For 10 years Lalala Napoli has been imaginatively exploring its Italian roots through the fantasized Naples of François Castiello, singer and accordionist in Bratsch.
With Cavalluccio, Lalala Napoli’s newest and third album, the group has chosen a new steed to probe the depths of trance, from the galloping tarantella to the ritual parades of ancient Neapolitan techno music.
The chorus generously shouts its hymns to freedom and brotherhood; and Rossini himself is invited to a show where love serenades, operas, tamuriatas and Calabrian cavalcades collide and are transformed into a new traditional sound.
Joyful and wild, picaresque and rough, like the overflow of an immense heart, Lalala Napoli offers an acoustic and electric event to take us beyond Italy, from the mists of time to tomorrow!
A mix of rage and sweetness, this third album of Lalala Napoli is partly inspired by a memorable concert given in Allessandria del Caretto (Calabria) in the summer of 2018: 3 days of celebration, love, sun and freedom.
Cavalluccio is a bridge launched towards a musical tradition of the future, confirming the identity and emblematic place of Lalala Napoli within the European musical landscape.
PRESS ABOUT CAVALLUCCIO:
“Songlines”: **** French-Neapolitan accordionist takes a trip further south by Ciro de Rosa.

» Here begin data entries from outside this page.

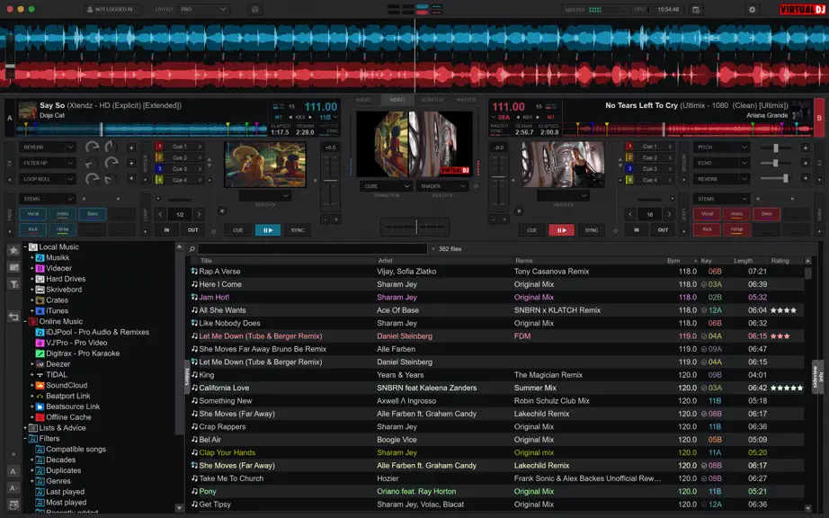Toggle the Kick stem on deck B
The height and width of the screenshot is (518, 829).
click(x=707, y=229)
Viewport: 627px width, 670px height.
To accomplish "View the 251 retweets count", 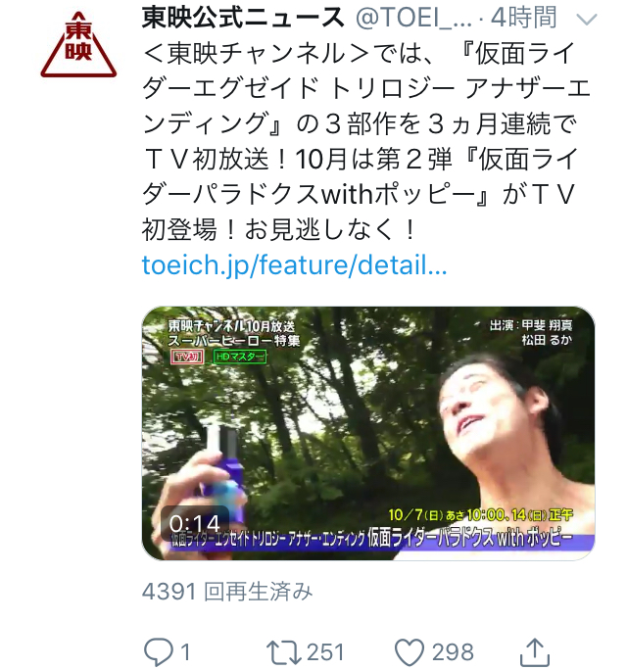I will (x=325, y=652).
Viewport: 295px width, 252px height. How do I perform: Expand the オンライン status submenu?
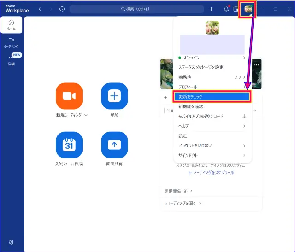212,58
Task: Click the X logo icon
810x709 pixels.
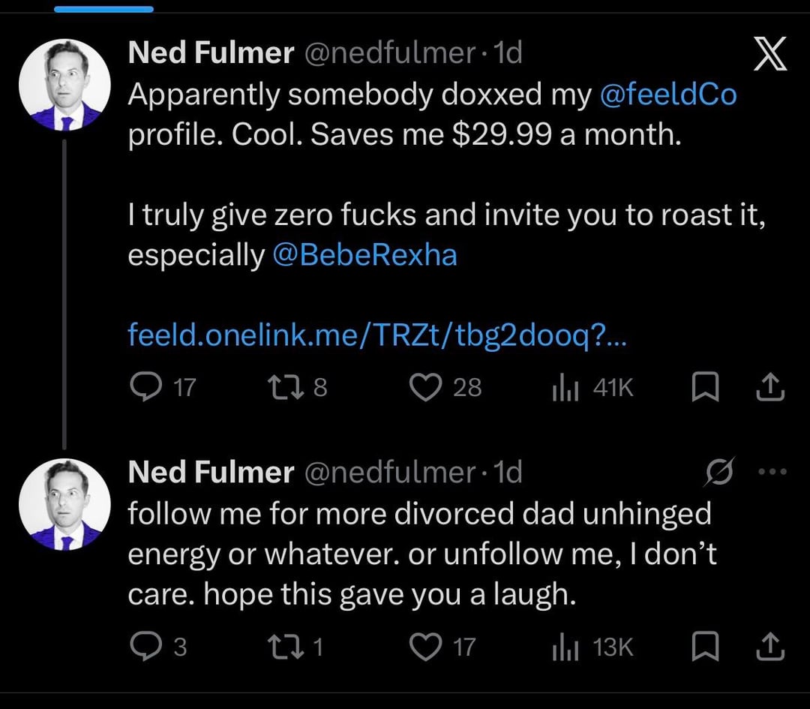Action: pyautogui.click(x=770, y=56)
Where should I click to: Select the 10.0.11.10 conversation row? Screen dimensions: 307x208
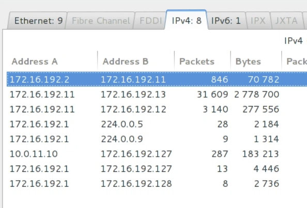pyautogui.click(x=157, y=154)
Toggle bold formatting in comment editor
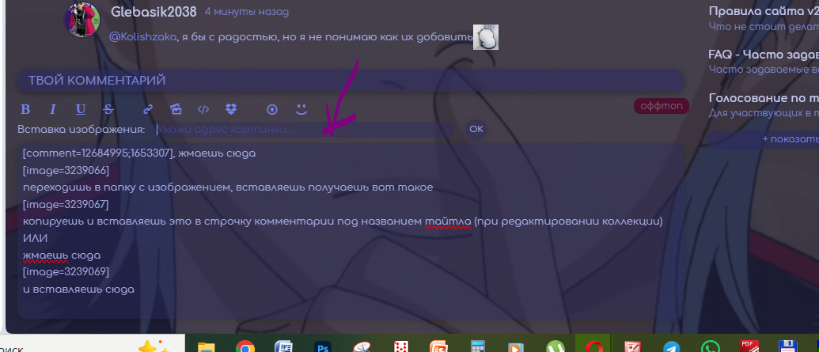This screenshot has width=819, height=352. click(25, 109)
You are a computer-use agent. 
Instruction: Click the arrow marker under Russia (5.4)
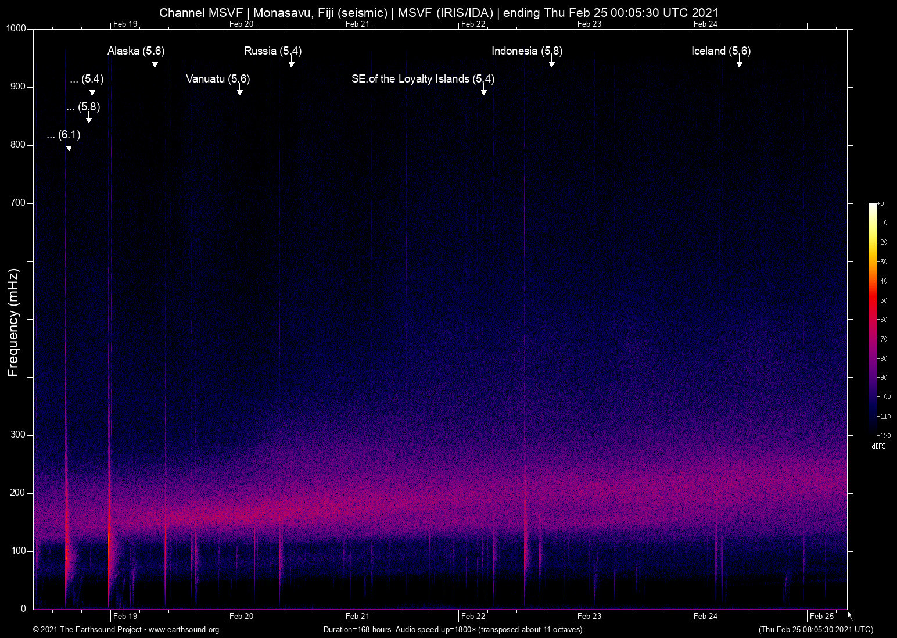292,63
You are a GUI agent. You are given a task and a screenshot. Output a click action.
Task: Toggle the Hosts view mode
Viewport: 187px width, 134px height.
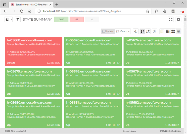[x=108, y=31]
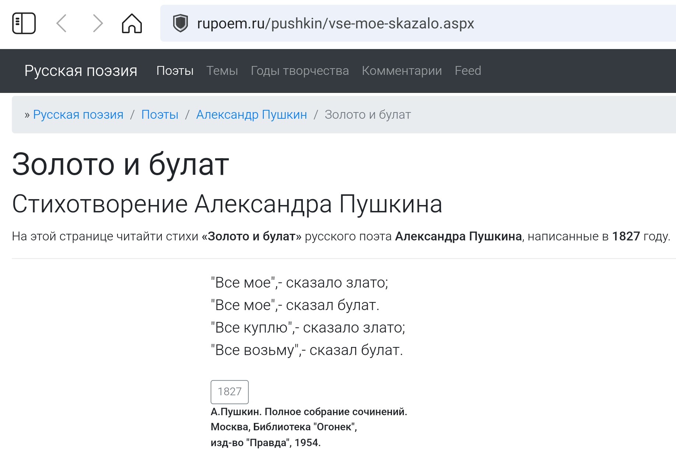Open the Поэты navigation menu item
The height and width of the screenshot is (455, 676).
click(x=175, y=70)
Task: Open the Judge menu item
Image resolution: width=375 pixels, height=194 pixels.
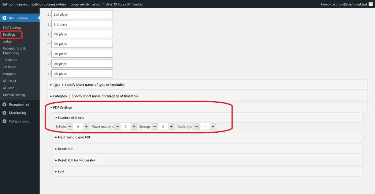Action: (7, 42)
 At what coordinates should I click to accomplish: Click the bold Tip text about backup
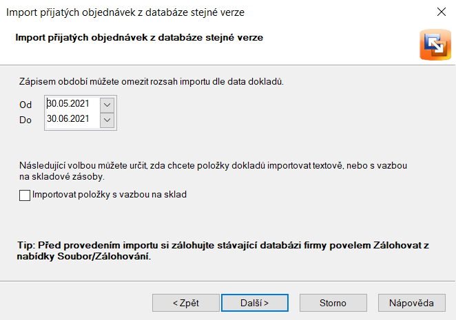click(x=220, y=251)
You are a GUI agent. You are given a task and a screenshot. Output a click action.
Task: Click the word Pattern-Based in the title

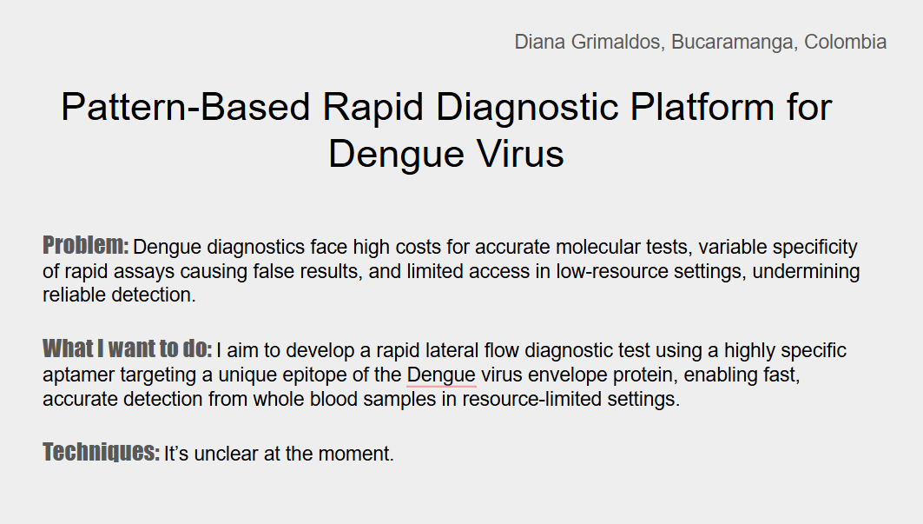(186, 107)
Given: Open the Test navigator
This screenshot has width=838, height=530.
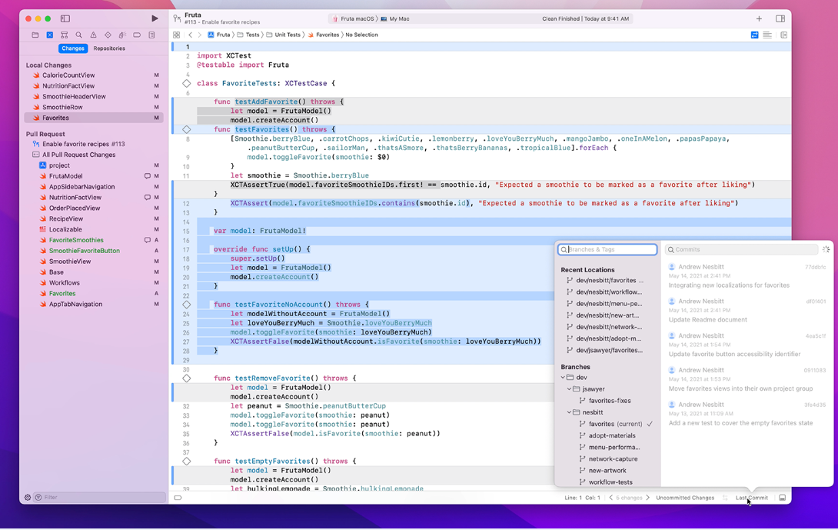Looking at the screenshot, I should pyautogui.click(x=108, y=35).
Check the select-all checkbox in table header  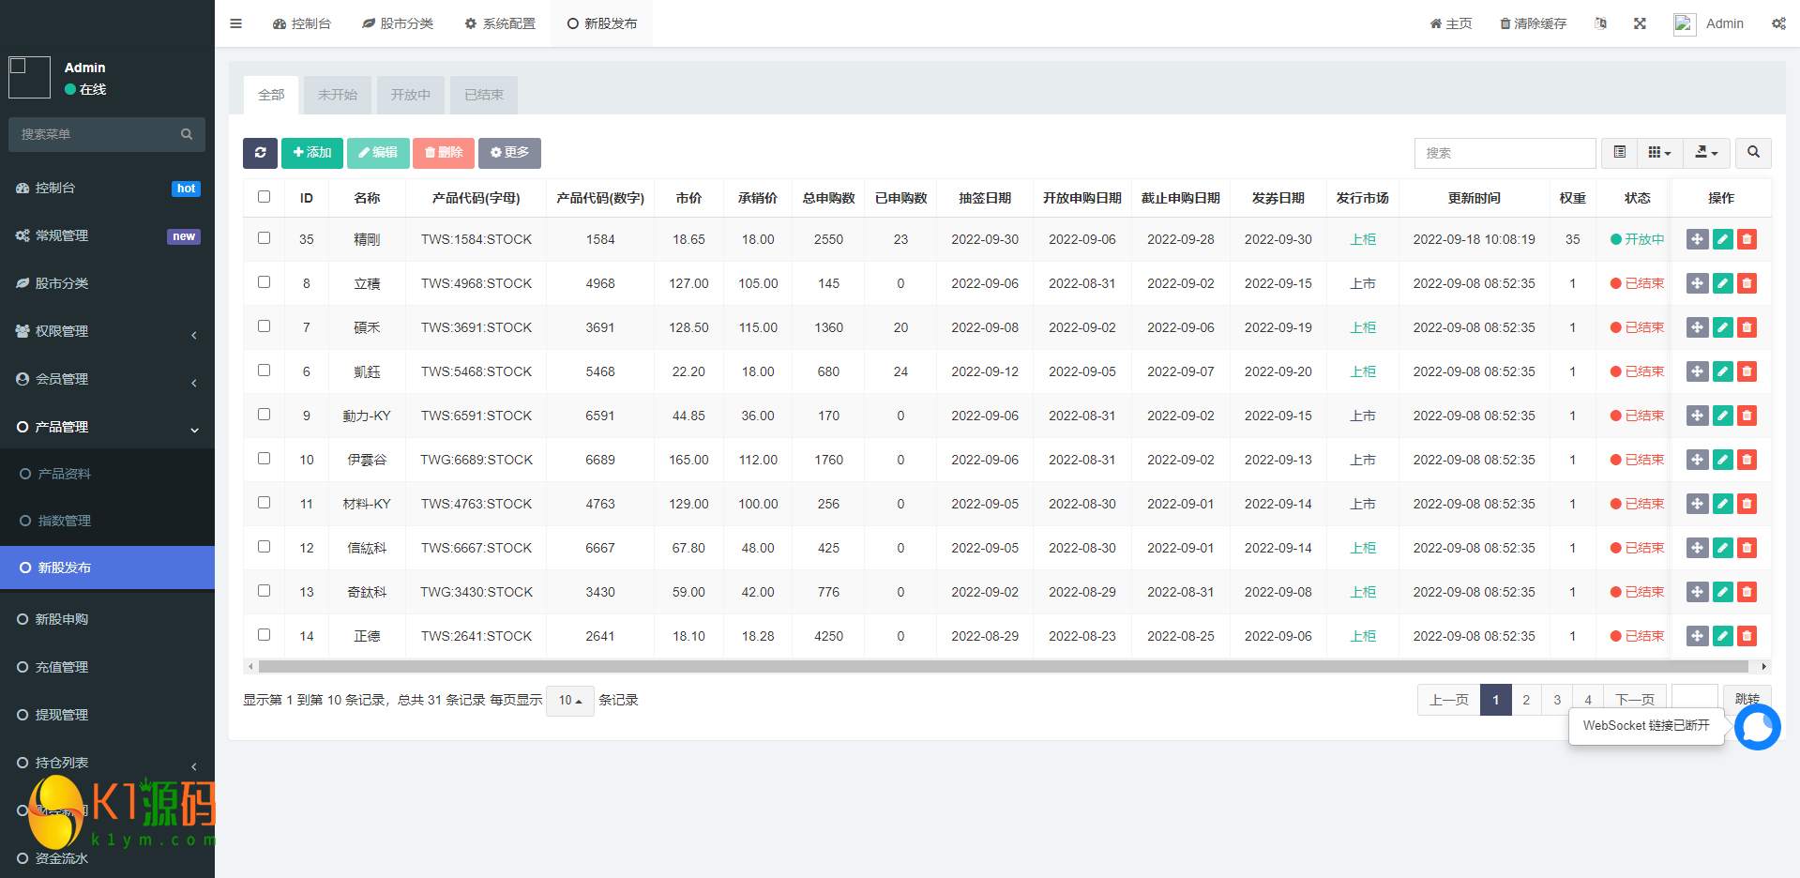pyautogui.click(x=264, y=197)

Behind Lalala Napoli is the gifted veteran French accordionist and singer François Castiello of former Bratsch fame, who uses the group to reimagine his Neapolitan roots. So far that’s meant a phantasmic recreation of the music of the buzzing Mediterranean metropolis; however, for Cavalluccio, their third release, the sextet cover a wider expressive spectrum taking a journey of southern Italian traditional music, as on the opener “Abracalabria” where whirling reed flute trills and high pitched ciaramella (shawm) lead. Echoes of brass band tradition wrap “Amici del Carretto”, whereas the iterative title-track proceeds in a bursting festive upbeat rhythm. “La Danza” a fast tempo well-known tarantella by Gioacchino Rossini, jumps out as an album highlight. Elsewhere, things get quite edgy when they offer an ebullient, groovy trance-like approach on the winding instrumentals “Daleco” and the balkan-infused “Risposta”, while “Fratelli” results in a yelled hymn to brotherhood. Although their Neapolitan-French accent may arouse a grin in Naples-born listener, the roguish combo generously pay homage to canzone napoletana, classic songs of heartbreak, revisiting”Na Sera’e Maggio” and the unofficial Napoli football supporter anthem “O Surdato’Nnammurato”. Overall, Lalala Napoli offer abundant, joyful energy to create a very likeable party.
SOME PRESS QUOTES ABOUT DISPERATO, LALALA NAPOLI’S SECOND ALBUM :
“Les Inrocks”: Ten albums to re-enchant Europe “Lalala Napoli recreates a happy maze of tough buzzing life, languorous lyrics, flute trills and longings of accordion, and it does it in its own way – picaresque, rough and visceral. Its music feels like true life. It spills over from the studio to spread out in the full sunshine, without being cute, in the abundance of an immense heart.”
“France Culture”: Music News by Matthieu Conquet “Neapolitan songs: dancing on a volcano. François Castiello returns to the repertoire of the Neapolitan classics, adding his words and his music, fist raised to the sky.”